In her book Christian Friendship In The Fourth Century (New York, New York: Cambridge University Press, 2002), Carolinne White often refers to the hostility that existed between individual fathers (Jerome's disputes with Rufinus, etc.), and she cites some of the fathers' comments on unity in general during their day. She refers to how the church was "riddled with schism and heresy" at the time of Basil of Caesarea (p. 75). She refers to "frequent allusions to Matt. 24:12" in Basil's writings and "his repeated lament that the essential harmony of the Church, based on love, is being destroyed by the theological quarrels of those who ought to be of one soul" (p. 75).
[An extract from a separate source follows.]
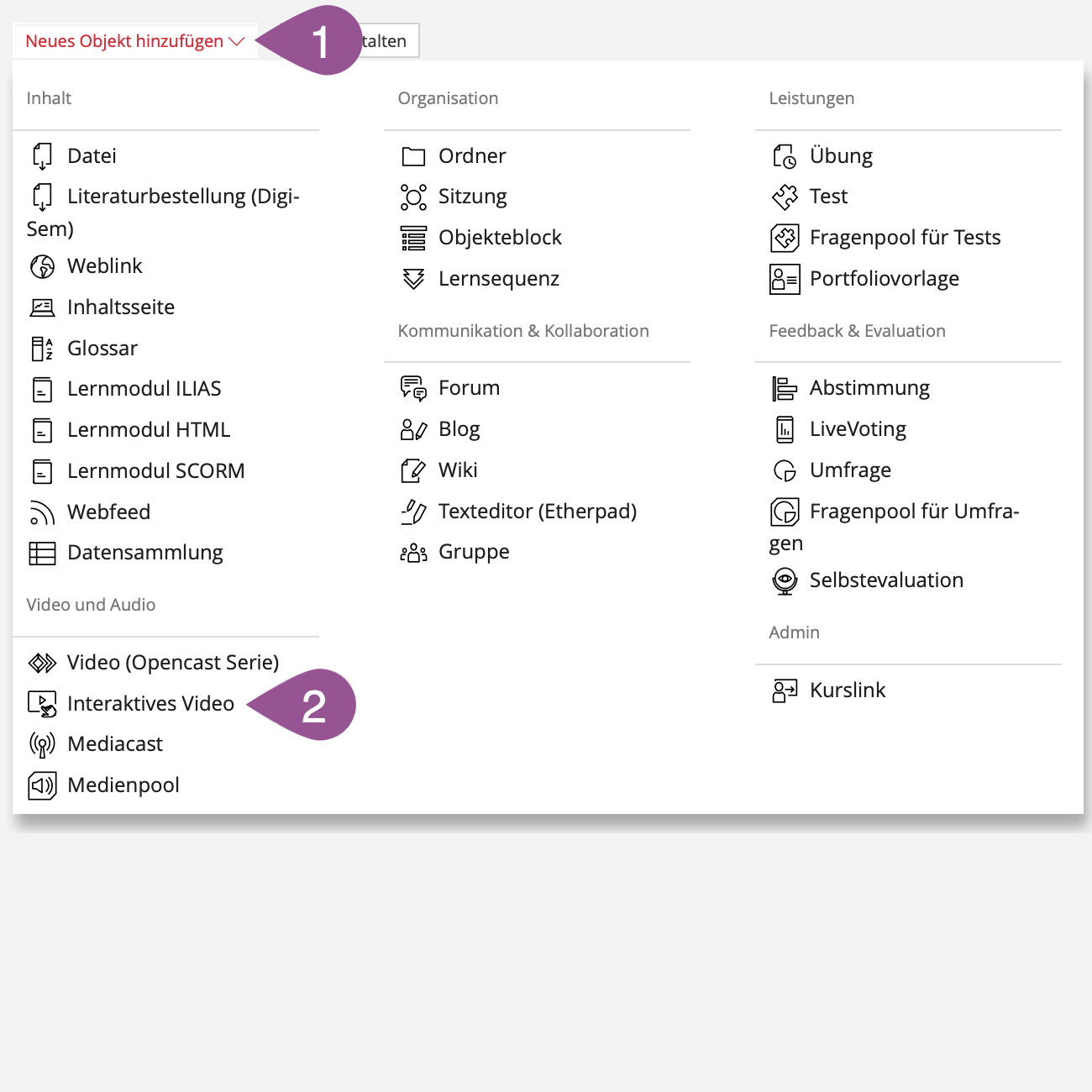Click the Interaktives Video icon
Image resolution: width=1092 pixels, height=1092 pixels.
point(42,704)
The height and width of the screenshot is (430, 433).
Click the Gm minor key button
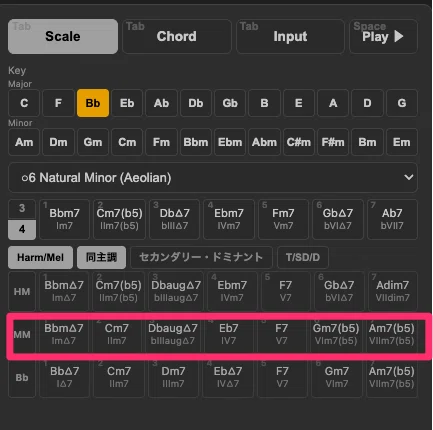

As I said above, however, such references to disunity were accompanied by references to unity in other contexts. And there's more disunity today than there was during the patristic age. There will be more disunity five hundred years from now than there is today. That's the nature of human life and of religions in general, not just Christianity. There tends to be a larger variety of Buddhists and Muslims with the passing of time. As time goes by, atheists and Hindus tend to refine their beliefs and divide up into a larger number of groups. There's a wider range of beliefs among Roman Catholics today than there was a generation or ten generations ago. These human tendencies predate the Reformation, and they were widely and deeply exhibited among the mainstream Christians of antiquity, not just heretics. "Clinging to Rome" wasn't a solution, since Rome was often part of the problem.

2 comments:

  1. Dave Armstrong: "The Orthodox decided to split off. That was simply yet another instance of the constant schismatic (as well as caesaro-papist) tendency of the East. After all, they had done so at least five times before in the previous 700 years, and were on the wrong side of the debate in every case (231 out of 500 years, or 46% of the time!), according to their own judgment now (and our Catholic standard)."

    Perry Robinson, meet Dave Armstrong.